■ **THE TASK**
Convert the entries below into a Markdown table with the columns Row and Text, putting each line in its own numbered row and omitting blank lines.

* START SUPPLIED RECORDS *

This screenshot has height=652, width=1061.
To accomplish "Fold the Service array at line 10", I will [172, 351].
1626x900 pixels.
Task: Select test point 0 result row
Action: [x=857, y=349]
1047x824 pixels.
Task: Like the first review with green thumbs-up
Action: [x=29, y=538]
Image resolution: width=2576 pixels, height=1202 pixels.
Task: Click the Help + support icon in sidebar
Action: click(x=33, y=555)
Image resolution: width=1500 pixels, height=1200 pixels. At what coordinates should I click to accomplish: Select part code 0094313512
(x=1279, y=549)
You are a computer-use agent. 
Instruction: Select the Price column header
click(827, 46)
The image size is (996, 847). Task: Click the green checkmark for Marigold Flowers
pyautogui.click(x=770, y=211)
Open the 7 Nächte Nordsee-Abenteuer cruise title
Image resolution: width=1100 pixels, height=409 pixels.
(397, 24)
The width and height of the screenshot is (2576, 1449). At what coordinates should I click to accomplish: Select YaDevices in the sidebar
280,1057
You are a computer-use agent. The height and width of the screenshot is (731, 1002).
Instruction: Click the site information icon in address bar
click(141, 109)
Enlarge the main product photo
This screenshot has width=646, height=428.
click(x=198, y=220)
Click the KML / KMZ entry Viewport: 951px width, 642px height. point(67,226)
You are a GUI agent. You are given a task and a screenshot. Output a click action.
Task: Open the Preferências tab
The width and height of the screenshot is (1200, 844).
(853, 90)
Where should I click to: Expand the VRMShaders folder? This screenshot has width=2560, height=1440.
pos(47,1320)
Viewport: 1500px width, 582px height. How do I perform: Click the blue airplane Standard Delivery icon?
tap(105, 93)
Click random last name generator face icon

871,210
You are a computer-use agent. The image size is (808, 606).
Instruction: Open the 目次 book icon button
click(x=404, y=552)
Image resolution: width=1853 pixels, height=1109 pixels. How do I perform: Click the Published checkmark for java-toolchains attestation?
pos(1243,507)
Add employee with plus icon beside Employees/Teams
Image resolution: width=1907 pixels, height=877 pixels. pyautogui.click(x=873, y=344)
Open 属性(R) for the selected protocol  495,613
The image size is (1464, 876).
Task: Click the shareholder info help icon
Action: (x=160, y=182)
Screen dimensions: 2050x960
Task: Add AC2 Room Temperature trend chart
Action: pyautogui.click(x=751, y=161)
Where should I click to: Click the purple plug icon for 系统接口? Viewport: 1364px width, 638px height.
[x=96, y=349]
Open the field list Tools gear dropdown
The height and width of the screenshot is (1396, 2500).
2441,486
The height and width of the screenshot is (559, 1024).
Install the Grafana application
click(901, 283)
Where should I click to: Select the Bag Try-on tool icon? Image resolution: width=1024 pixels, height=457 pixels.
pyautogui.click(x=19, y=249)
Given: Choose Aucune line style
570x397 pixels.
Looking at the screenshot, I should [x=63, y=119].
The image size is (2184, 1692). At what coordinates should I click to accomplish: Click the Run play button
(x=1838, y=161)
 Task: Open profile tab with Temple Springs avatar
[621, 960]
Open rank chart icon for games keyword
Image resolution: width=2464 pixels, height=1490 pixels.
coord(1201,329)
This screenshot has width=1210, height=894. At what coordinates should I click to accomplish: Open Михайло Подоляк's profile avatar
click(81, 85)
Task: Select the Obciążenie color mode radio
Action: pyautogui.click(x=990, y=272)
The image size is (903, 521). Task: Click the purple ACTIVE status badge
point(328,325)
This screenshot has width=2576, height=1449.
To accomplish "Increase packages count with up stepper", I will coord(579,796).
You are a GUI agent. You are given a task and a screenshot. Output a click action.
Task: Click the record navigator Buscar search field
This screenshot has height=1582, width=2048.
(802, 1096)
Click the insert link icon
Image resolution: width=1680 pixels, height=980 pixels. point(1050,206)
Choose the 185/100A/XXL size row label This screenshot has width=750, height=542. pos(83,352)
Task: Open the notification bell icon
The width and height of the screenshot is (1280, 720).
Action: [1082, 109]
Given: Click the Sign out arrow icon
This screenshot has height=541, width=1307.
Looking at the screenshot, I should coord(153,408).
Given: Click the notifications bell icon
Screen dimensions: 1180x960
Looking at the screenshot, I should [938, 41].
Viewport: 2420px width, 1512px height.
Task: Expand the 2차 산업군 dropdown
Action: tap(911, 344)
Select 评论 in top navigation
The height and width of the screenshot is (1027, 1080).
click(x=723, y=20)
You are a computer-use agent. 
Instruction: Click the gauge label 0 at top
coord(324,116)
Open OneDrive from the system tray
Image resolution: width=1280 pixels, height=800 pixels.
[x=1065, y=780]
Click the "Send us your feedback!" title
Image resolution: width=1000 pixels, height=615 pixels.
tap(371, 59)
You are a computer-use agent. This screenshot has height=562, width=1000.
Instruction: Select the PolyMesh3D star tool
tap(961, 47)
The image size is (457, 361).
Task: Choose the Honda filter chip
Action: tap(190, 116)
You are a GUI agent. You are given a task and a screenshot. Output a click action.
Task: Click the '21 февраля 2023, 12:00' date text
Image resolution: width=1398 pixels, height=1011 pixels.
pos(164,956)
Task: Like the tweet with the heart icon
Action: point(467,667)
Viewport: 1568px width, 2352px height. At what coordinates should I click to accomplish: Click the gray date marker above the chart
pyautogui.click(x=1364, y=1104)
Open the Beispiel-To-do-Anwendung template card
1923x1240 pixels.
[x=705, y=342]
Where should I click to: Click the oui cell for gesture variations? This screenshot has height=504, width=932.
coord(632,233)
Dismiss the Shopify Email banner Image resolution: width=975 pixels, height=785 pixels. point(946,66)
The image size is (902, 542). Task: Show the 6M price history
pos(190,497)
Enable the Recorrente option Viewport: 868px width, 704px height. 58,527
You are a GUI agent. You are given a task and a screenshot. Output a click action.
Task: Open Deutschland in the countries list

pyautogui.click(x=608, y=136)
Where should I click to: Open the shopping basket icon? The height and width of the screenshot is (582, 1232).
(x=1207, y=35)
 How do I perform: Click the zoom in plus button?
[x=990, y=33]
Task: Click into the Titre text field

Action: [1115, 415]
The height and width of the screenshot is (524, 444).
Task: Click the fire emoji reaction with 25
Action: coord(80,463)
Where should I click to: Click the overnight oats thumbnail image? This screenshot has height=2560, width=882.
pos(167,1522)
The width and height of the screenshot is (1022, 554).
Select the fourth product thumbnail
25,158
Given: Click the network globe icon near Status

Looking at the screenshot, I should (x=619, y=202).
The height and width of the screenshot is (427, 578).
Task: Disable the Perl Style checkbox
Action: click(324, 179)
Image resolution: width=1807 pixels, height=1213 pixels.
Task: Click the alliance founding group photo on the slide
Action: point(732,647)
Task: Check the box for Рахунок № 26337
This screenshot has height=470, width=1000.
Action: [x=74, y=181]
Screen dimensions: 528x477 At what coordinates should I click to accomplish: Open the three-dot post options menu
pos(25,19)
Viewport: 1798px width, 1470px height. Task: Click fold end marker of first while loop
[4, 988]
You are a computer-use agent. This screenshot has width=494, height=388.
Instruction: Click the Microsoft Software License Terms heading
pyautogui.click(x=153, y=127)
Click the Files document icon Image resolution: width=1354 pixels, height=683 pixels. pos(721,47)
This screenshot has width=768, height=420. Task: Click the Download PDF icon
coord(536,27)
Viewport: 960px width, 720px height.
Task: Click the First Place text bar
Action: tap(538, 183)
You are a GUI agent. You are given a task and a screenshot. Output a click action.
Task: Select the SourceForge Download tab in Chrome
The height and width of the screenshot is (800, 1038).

* END SUPPLIED RECORDS *

■ **REPLY**
| Row | Text |
|---|---|
| 1 | This screenshot has height=652, width=1061. |
| 2 | To accomplish "Fold the Service array at line 10", I will [172, 351]. |
| 3 | 1626x900 pixels. |
| 4 | Task: Select test point 0 result row |
| 5 | Action: [x=857, y=349] |
| 6 | 1047x824 pixels. |
| 7 | Task: Like the first review with green thumbs-up |
| 8 | Action: [x=29, y=538] |
| 9 | Image resolution: width=2576 pixels, height=1202 pixels. |
| 10 | Task: Click the Help + support icon in sidebar |
| 11 | Action: click(x=33, y=555) |
| 12 | Image resolution: width=1500 pixels, height=1200 pixels. At what coordinates should I click to accomplish: Select part code 0094313512 |
| 13 | (x=1279, y=549) |
| 14 | You are a computer-use agent.  |
| 15 | Instruction: Select the Price column header |
| 16 | click(827, 46) |
| 17 | The image size is (996, 847). Task: Click the green checkmark for Marigold Flowers |
| 18 | pyautogui.click(x=770, y=211) |
| 19 | Open the 7 Nächte Nordsee-Abenteuer cruise title |
| 20 | Image resolution: width=1100 pixels, height=409 pixels. |
| 21 | (397, 24) |
| 22 | The width and height of the screenshot is (2576, 1449). At what coordinates should I click to accomplish: Select YaDevices in the sidebar |
| 23 | 280,1057 |
| 24 | You are a computer-use agent. The height and width of the screenshot is (731, 1002). |
| 25 | Instruction: Click the site information icon in address bar |
| 26 | click(141, 109) |
| 27 | Enlarge the main product photo |
| 28 | This screenshot has width=646, height=428. |
| 29 | click(x=198, y=220) |
| 30 | Click the KML / KMZ entry Viewport: 951px width, 642px height. point(67,226) |
| 31 | You are a GUI agent. You are given a task and a screenshot. Output a click action. |
| 32 | Task: Open the Preferências tab |
| 33 | The width and height of the screenshot is (1200, 844). |
| 34 | (853, 90) |
| 35 | Where should I click to: Expand the VRMShaders folder? This screenshot has width=2560, height=1440. |
| 36 | pos(47,1320) |
| 37 | Viewport: 1500px width, 582px height. How do I perform: Click the blue airplane Standard Delivery icon? |
| 38 | tap(105, 93) |
| 39 | Click random last name generator face icon |
| 40 | 871,210 |
| 41 | You are a computer-use agent. The image size is (808, 606). |
| 42 | Instruction: Open the 目次 book icon button |
| 43 | click(x=404, y=552) |
| 44 | Image resolution: width=1853 pixels, height=1109 pixels. How do I perform: Click the Published checkmark for java-toolchains attestation? |
| 45 | pos(1243,507) |
| 46 | Add employee with plus icon beside Employees/Teams |
| 47 | Image resolution: width=1907 pixels, height=877 pixels. pyautogui.click(x=873, y=344) |
| 48 | Open 属性(R) for the selected protocol  495,613 |
| 49 | The image size is (1464, 876). |
| 50 | Task: Click the shareholder info help icon |
| 51 | Action: (x=160, y=182) |
| 52 | Screen dimensions: 2050x960 |
| 53 | Task: Add AC2 Room Temperature trend chart |
| 54 | Action: pyautogui.click(x=751, y=161) |
| 55 | Where should I click to: Click the purple plug icon for 系统接口? Viewport: 1364px width, 638px height. |
| 56 | [x=96, y=349] |
| 57 | Open the field list Tools gear dropdown |
| 58 | The height and width of the screenshot is (1396, 2500). |
| 59 | 2441,486 |
| 60 | The height and width of the screenshot is (559, 1024). |
| 61 | Install the Grafana application |
| 62 | click(901, 283) |
| 63 | Where should I click to: Select the Bag Try-on tool icon? Image resolution: width=1024 pixels, height=457 pixels. |
| 64 | pyautogui.click(x=19, y=249) |
| 65 | Given: Choose Aucune line style |
| 66 | 570x397 pixels. |
| 67 | Looking at the screenshot, I should [x=63, y=119]. |
| 68 | The image size is (2184, 1692). At what coordinates should I click to accomplish: Click the Run play button |
| 69 | (x=1838, y=161) |
| 70 |  Task: Open profile tab with Temple Springs avatar |
| 71 | [621, 960] |
| 72 | Open rank chart icon for games keyword |
| 73 | Image resolution: width=2464 pixels, height=1490 pixels. |
| 74 | coord(1201,329) |
| 75 | This screenshot has width=1210, height=894. At what coordinates should I click to accomplish: Open Михайло Подоляк's profile avatar |
| 76 | click(81, 85) |
| 77 | Task: Select the Obciążenie color mode radio |
| 78 | Action: pyautogui.click(x=990, y=272) |
| 79 | The image size is (903, 521). Task: Click the purple ACTIVE status badge |
| 80 | point(328,325) |
| 81 | This screenshot has width=2576, height=1449. |
| 82 | To accomplish "Increase packages count with up stepper", I will coord(579,796). |
| 83 | You are a GUI agent. You are given a task and a screenshot. Output a click action. |
| 84 | Task: Click the record navigator Buscar search field |
| 85 | This screenshot has height=1582, width=2048. |
| 86 | (802, 1096) |
| 87 | Click the insert link icon |
| 88 | Image resolution: width=1680 pixels, height=980 pixels. point(1050,206) |
| 89 | Choose the 185/100A/XXL size row label This screenshot has width=750, height=542. pos(83,352) |
| 90 | Task: Open the notification bell icon |
| 91 | The width and height of the screenshot is (1280, 720). |
| 92 | Action: [1082, 109] |
| 93 | Given: Click the Sign out arrow icon |
| 94 | This screenshot has height=541, width=1307. |
| 95 | Looking at the screenshot, I should coord(153,408). |
| 96 | Given: Click the notifications bell icon |
| 97 | Screen dimensions: 1180x960 |
| 98 | Looking at the screenshot, I should [938, 41]. |
| 99 | Viewport: 2420px width, 1512px height. |
| 100 | Task: Expand the 2차 산업군 dropdown |
| 101 | Action: tap(911, 344) |
| 102 | Select 评论 in top navigation |
| 103 | The height and width of the screenshot is (1027, 1080). |
| 104 | click(x=723, y=20) |
| 105 | You are a computer-use agent.  |
| 106 | Instruction: Click the gauge label 0 at top |
| 107 | coord(324,116) |
| 108 | Open OneDrive from the system tray |
| 109 | Image resolution: width=1280 pixels, height=800 pixels. |
| 110 | [x=1065, y=780] |
| 111 | Click the "Send us your feedback!" title |
| 112 | Image resolution: width=1000 pixels, height=615 pixels. |
| 113 | tap(371, 59) |
| 114 | You are a computer-use agent. This screenshot has height=562, width=1000. |
| 115 | Instruction: Select the PolyMesh3D star tool |
| 116 | tap(961, 47) |
| 117 | The image size is (457, 361). |
| 118 | Task: Choose the Honda filter chip |
| 119 | Action: tap(190, 116) |
| 120 | You are a GUI agent. You are given a task and a screenshot. Output a click action. |
| 121 | Task: Click the '21 февраля 2023, 12:00' date text |
| 122 | Image resolution: width=1398 pixels, height=1011 pixels. |
| 123 | pos(164,956) |
| 124 | Task: Like the tweet with the heart icon |
| 125 | Action: point(467,667) |
| 126 | Viewport: 1568px width, 2352px height. At what coordinates should I click to accomplish: Click the gray date marker above the chart |
| 127 | pyautogui.click(x=1364, y=1104) |
| 128 | Open the Beispiel-To-do-Anwendung template card |
| 129 | 1923x1240 pixels. |
| 130 | [x=705, y=342] |
| 131 | Where should I click to: Click the oui cell for gesture variations? This screenshot has height=504, width=932. |
| 132 | coord(632,233) |
| 133 | Dismiss the Shopify Email banner Image resolution: width=975 pixels, height=785 pixels. point(946,66) |
| 134 | The image size is (902, 542). Task: Show the 6M price history |
| 135 | pos(190,497) |
| 136 | Enable the Recorrente option Viewport: 868px width, 704px height. 58,527 |
| 137 | You are a GUI agent. You are given a task and a screenshot. Output a click action. |
| 138 | Task: Open Deutschland in the countries list |
| 139 | pyautogui.click(x=608, y=136) |
| 140 | Where should I click to: Open the shopping basket icon? The height and width of the screenshot is (582, 1232). |
| 141 | (x=1207, y=35) |
| 142 |  How do I perform: Click the zoom in plus button? |
| 143 | [x=990, y=33] |
| 144 | Task: Click into the Titre text field |
| 145 | Action: [1115, 415] |
| 146 | The height and width of the screenshot is (524, 444). |
| 147 | Task: Click the fire emoji reaction with 25 |
| 148 | Action: coord(80,463) |
| 149 | Where should I click to: Click the overnight oats thumbnail image? This screenshot has height=2560, width=882. |
| 150 | pos(167,1522) |
| 151 | The width and height of the screenshot is (1022, 554). |
| 152 | Select the fourth product thumbnail |
| 153 | 25,158 |
| 154 | Given: Click the network globe icon near Status |
| 155 | Looking at the screenshot, I should (x=619, y=202). |
| 156 | The height and width of the screenshot is (427, 578). |
| 157 | Task: Disable the Perl Style checkbox |
| 158 | Action: click(324, 179) |
| 159 | Image resolution: width=1807 pixels, height=1213 pixels. |
| 160 | Task: Click the alliance founding group photo on the slide |
| 161 | Action: point(732,647) |
| 162 | Task: Check the box for Рахунок № 26337 |
| 163 | This screenshot has height=470, width=1000. |
| 164 | Action: [x=74, y=181] |
| 165 | Screen dimensions: 528x477 At what coordinates should I click to accomplish: Open the three-dot post options menu |
| 166 | pos(25,19) |
| 167 | Viewport: 1798px width, 1470px height. Task: Click fold end marker of first while loop |
| 168 | [4, 988] |
| 169 | You are a computer-use agent. This screenshot has width=494, height=388. |
| 170 | Instruction: Click the Microsoft Software License Terms heading |
| 171 | pyautogui.click(x=153, y=127) |
| 172 | Click the Files document icon Image resolution: width=1354 pixels, height=683 pixels. pos(721,47) |
| 173 | This screenshot has width=768, height=420. Task: Click the Download PDF icon |
| 174 | coord(536,27) |
| 175 | Viewport: 960px width, 720px height. |
| 176 | Task: Click the First Place text bar |
| 177 | Action: tap(538, 183) |
| 178 | You are a GUI agent. You are given a task and a screenshot. Output a click action. |
| 179 | Task: Select the SourceForge Download tab in Chrome |
| 180 | The height and width of the screenshot is (800, 1038). |